从包含“Click the Max summary row label”的那一行开始，到包含“(x=27, y=111)”的那一行结束，一字不改地摘录列表中的这些行，首尾两行均包括在内。答案中不要包含图片。

▶ _所示材料_
====

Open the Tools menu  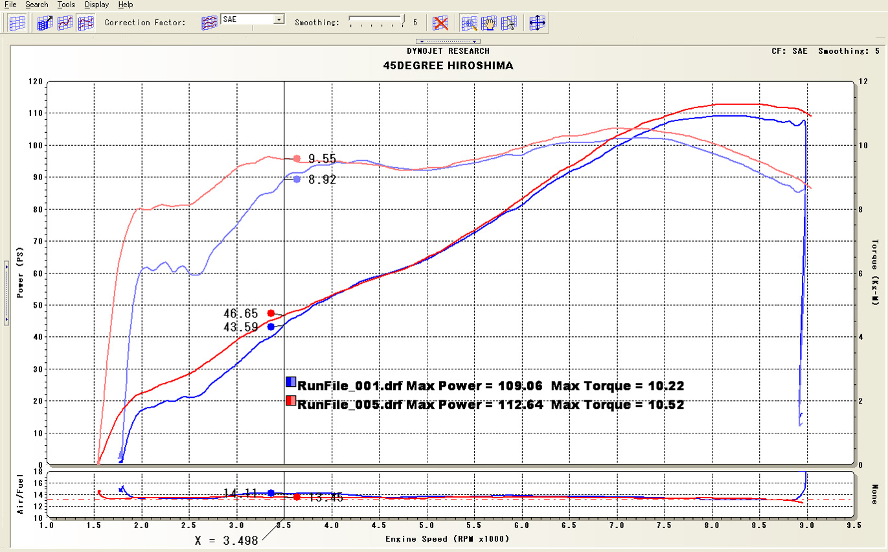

====

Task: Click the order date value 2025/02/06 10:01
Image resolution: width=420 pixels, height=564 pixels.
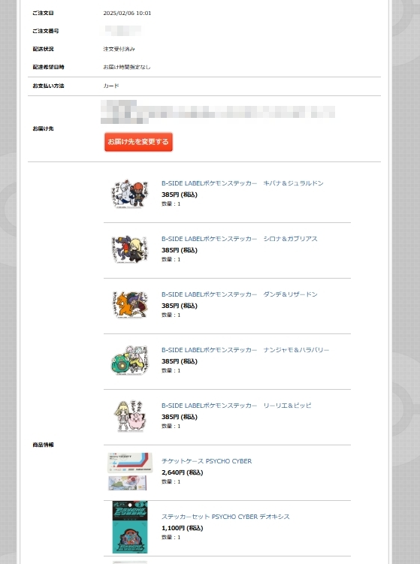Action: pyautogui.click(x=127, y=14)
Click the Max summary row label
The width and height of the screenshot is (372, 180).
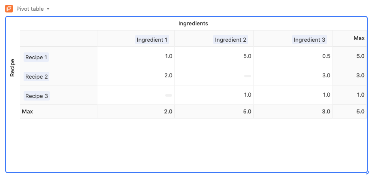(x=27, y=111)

====

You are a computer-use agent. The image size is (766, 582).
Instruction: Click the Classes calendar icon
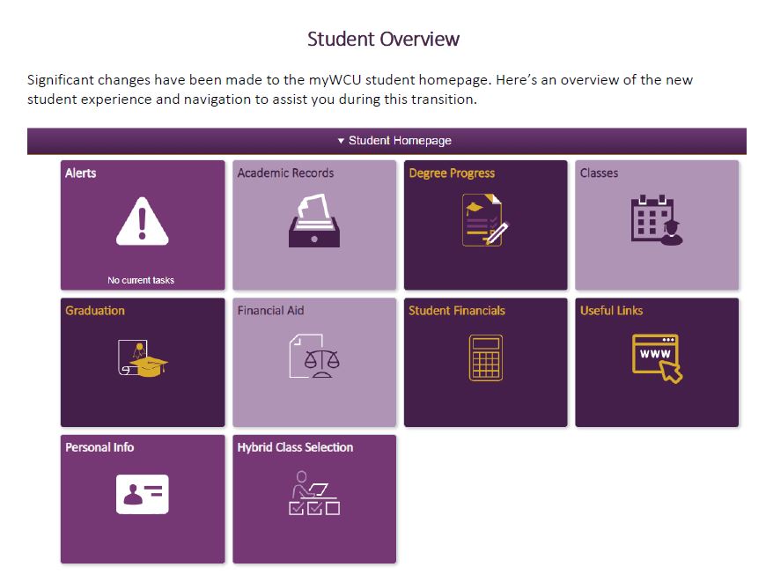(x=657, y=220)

====

▶ _正确结果_
Click the Max summary row label
The width and height of the screenshot is (372, 180).
(x=27, y=111)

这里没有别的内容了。